I’m A Body Positive Model Who Has Hidradenitis Suppurativa, And This Is My Story

When I was 8-years-old, I began to notice weird, purplish bumps between my legs and under my arms. They would often open, pus, and bleed.

As a child, I thought I was hitting puberty. I assumed my period would come at any second. Unfortunately, that wasn’t the case. After a particularly bad flareup, I showed my mom what was happening on my body. Like so many people, she assumed it was just a pimple at first. But as it all continued to expand and worsen, we realized something wasn’t right.

At this point, I found myself unable to move my arm, and it would hurt when I would walk. I didn’t quite understand what was going on, only that I was in pain, and just wanted to take some medicine and make it all go away. Diagnosis was hard to come by, and in the meantime, I had a hard time at school. In middle school, I’d be made fun of during PE when we had to change into our gym clothes. One day, a girl looked over and said, “ew, what is that?” gazing at the ball of lesion beneath my arm. I felt so embarrassed and shut down. But I also couldn’t blame her. I often had those same questions myself.

It took seven more years of doctor’s visits before I finally got an answer, and throughout that time, the condition was continually pinned to my weight. Unsurprisingly, even losing it didn’t help the condition, and even today remains one of its most pervasive myths.

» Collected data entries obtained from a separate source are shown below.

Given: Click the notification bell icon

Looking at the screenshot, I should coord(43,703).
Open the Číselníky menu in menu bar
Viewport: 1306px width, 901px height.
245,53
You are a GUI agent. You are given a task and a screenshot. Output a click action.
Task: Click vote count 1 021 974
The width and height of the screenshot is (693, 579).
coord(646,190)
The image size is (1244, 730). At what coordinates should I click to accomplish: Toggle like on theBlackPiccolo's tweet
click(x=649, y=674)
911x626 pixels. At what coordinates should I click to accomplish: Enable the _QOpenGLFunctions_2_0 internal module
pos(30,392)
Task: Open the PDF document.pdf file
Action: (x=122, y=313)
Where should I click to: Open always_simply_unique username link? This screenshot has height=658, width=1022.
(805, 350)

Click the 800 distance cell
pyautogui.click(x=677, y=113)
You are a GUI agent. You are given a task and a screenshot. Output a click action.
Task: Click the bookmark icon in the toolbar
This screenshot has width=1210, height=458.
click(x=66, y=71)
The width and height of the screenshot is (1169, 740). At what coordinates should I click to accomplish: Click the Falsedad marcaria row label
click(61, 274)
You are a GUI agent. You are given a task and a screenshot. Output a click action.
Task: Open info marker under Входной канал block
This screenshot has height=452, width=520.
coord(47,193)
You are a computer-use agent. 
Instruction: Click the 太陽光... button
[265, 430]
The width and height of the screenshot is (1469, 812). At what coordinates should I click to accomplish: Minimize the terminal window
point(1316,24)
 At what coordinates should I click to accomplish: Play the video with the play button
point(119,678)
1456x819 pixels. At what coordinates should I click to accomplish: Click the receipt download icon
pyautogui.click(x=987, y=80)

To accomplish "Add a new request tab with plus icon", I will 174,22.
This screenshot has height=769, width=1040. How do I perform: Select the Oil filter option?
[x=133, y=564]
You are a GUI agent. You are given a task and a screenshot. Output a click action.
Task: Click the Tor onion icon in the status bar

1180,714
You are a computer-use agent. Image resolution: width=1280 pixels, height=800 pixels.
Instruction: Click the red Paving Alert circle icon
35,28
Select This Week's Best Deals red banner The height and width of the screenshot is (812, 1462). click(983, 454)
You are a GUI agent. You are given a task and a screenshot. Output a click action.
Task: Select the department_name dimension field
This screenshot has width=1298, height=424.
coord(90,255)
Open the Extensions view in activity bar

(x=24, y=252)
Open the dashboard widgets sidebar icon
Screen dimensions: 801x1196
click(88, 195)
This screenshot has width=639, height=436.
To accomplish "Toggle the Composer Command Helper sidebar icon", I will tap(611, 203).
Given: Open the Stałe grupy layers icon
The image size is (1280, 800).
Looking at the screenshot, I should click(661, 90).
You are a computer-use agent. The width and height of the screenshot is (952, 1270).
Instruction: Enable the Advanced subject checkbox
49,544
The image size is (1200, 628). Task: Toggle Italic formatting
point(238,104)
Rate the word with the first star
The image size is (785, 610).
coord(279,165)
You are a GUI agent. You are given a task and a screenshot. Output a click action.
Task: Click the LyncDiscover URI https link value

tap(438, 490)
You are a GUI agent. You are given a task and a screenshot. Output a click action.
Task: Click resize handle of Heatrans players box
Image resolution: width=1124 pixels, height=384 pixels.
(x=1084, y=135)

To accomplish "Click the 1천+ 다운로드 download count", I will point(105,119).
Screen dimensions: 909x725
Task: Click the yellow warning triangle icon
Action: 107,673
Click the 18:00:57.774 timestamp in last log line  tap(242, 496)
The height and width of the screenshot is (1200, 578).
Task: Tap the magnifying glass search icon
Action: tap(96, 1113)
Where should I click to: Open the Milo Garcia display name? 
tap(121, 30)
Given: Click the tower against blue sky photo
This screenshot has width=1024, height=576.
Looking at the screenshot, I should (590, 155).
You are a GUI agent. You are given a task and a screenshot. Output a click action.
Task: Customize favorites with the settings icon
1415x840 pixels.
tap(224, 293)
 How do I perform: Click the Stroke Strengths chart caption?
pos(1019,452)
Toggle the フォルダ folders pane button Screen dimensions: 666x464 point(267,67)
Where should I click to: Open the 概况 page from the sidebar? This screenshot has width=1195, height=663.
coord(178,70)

After countless tests and hospital visits, I finally found a doctor who knew what was going on. 

You have an autoimmune disease called Hidradenitis Suppurativa. It is a chronic skin condition featuring lumps in places such as the armpits or groin, as you have been experiencing. So the skin lesions develop as a result of inflammation and infection of sweat glands. This condition features pea to marble sized lumps under the skin that can be painful and tend to enlarge and drain pus. They usually occur where skin rubs together, such as in the armpits, groin, and buttocks.”

At first, I couldn’t even pronounce my condition.

A lot has changed since that day. 

HS has affected all aspects of my life: family, friendships and even romantic relationships. Mostly, the struggle is feeling very misunderstood and trying to explain to people what it is and how it affects me. Some understand and some don’t. Sexually, it has been really difficult for me to give myself 100 percent of myself. I have had some trust with my partners but there was always something off about how they treated my body. That has affected how I see relationships or even think I would never find the one who will truly understand and support me through it or even go to a doctor’s appointment with me and know what to say or try. Some people just cant be with someone with a chronic skin condition and that’s fine, but it took myself awhile to realize that there will be someone that will love me fully no matter how my skin looks.

Mostly importantly, HS has affected my self image and body confidence, which is ironic, because after acting since I was 13-years-old, I am now a curve model. However, I’ve come to understand that having HS actually did help me discover my worth.

With my body confidence pretty shot, I struggled to be kind to my body. As I got older I came across this quote that I still go by today: “Time will turn your pain into your strength, your scars into art.” Through modeling, I learned to love my body. It has been a key part of helping my confidence grow and help me accept my body and love it the way it is no matter what. These are my warrior wounds and I am proud to have them.

My scars are an art piece, I am a walking canvas, and those are my stories. 

Along with loving myself and sharing body positivity, I am currently in the process of making a documentary about navigating life with HS, which will be out this summer.

For any young woman newly diagnosed, please know: you are still beautiful. Your scars are your battle wounds, symbols of how far you have come and much you have faced. No matter the bumps or scars on your body, no matter the obstacles you may face, and on the days where it might seem dark that there is a light at every tunnel — you will get through this. You can do anything you put your mind to.